#### [Records to process]
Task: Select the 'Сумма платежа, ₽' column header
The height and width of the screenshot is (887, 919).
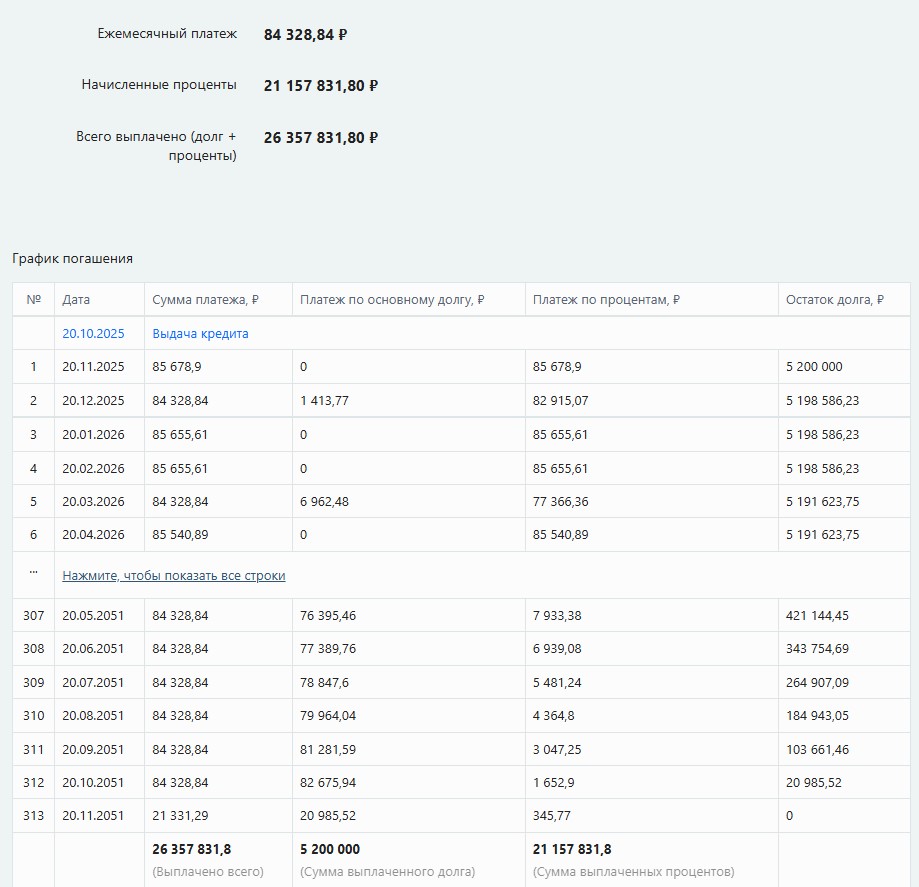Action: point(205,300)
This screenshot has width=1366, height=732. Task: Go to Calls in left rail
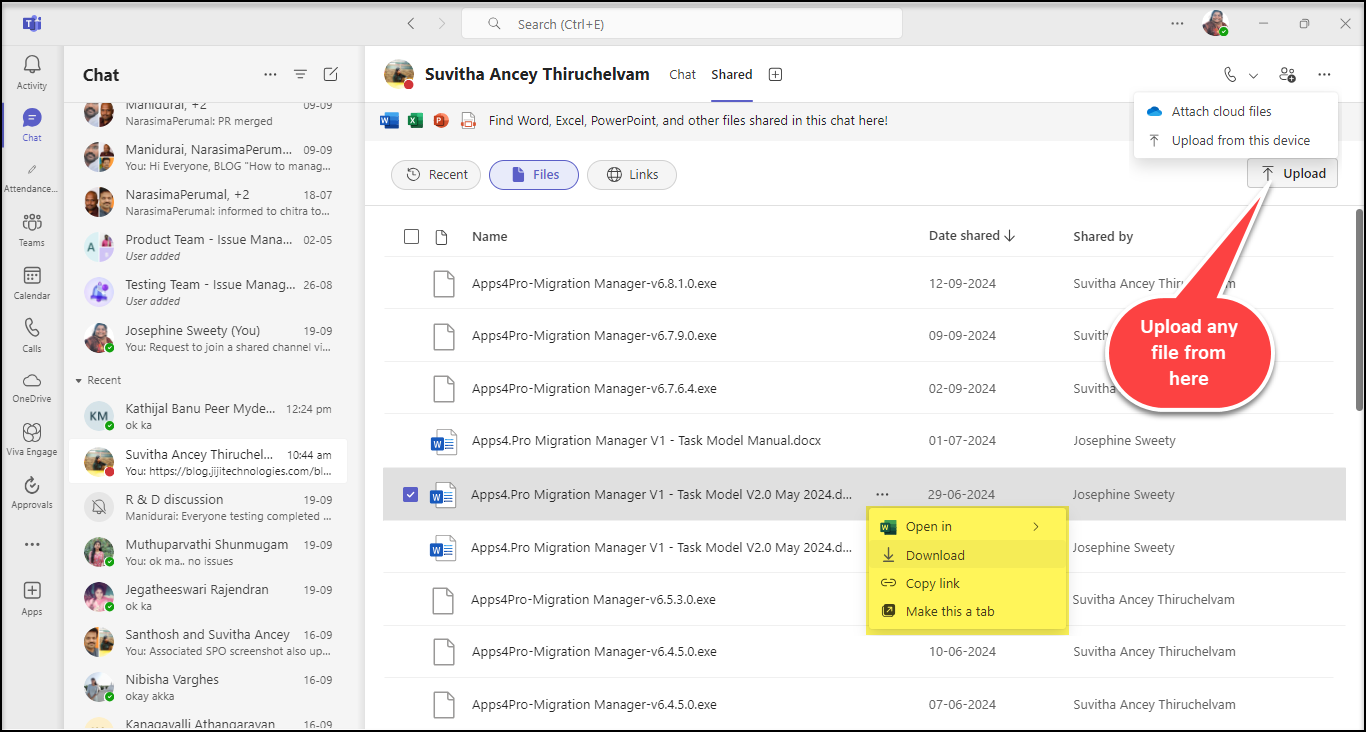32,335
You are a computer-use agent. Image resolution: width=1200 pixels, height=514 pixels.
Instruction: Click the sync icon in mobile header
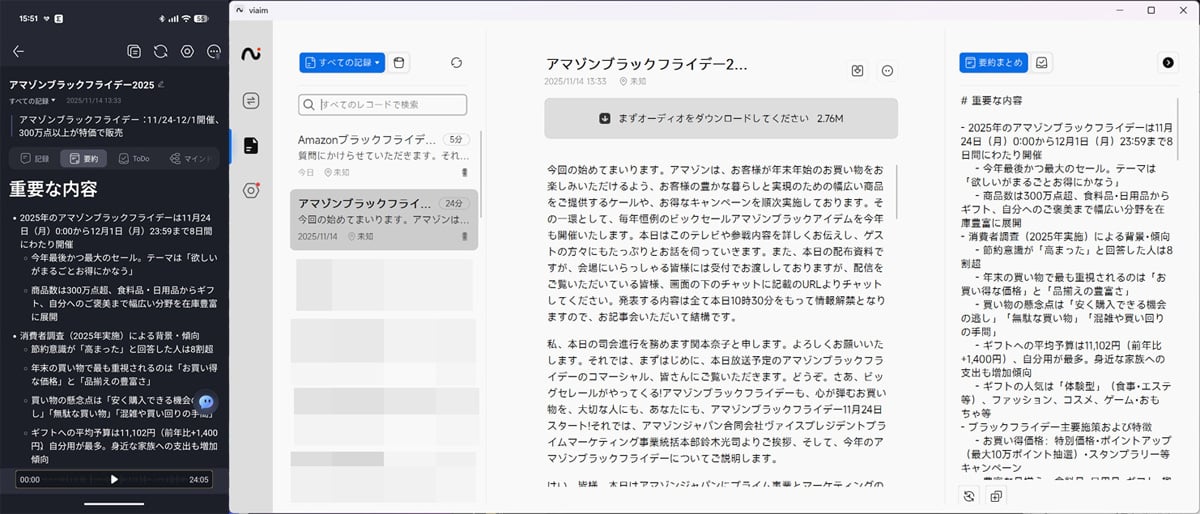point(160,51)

* * *

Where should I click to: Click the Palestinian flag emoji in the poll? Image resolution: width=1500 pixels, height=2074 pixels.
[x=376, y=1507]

==

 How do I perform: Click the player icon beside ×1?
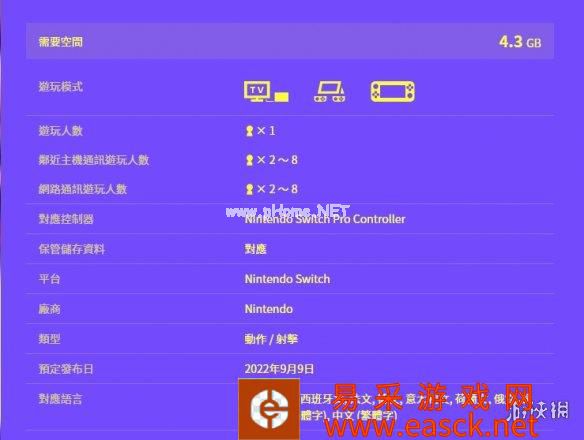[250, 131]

#### [What this task involves]
Using the entries above, transcribe every line from the line containing "The height and" through the line containing "You are a computer-use". Do not copy pictures.

#### [Exercise response]
The height and width of the screenshot is (887, 919).
Action: point(205,300)
This screenshot has width=1366, height=732. Task: Go to Calls in left rail
32,335
You are a computer-use agent. Image resolution: width=1200 pixels, height=514 pixels.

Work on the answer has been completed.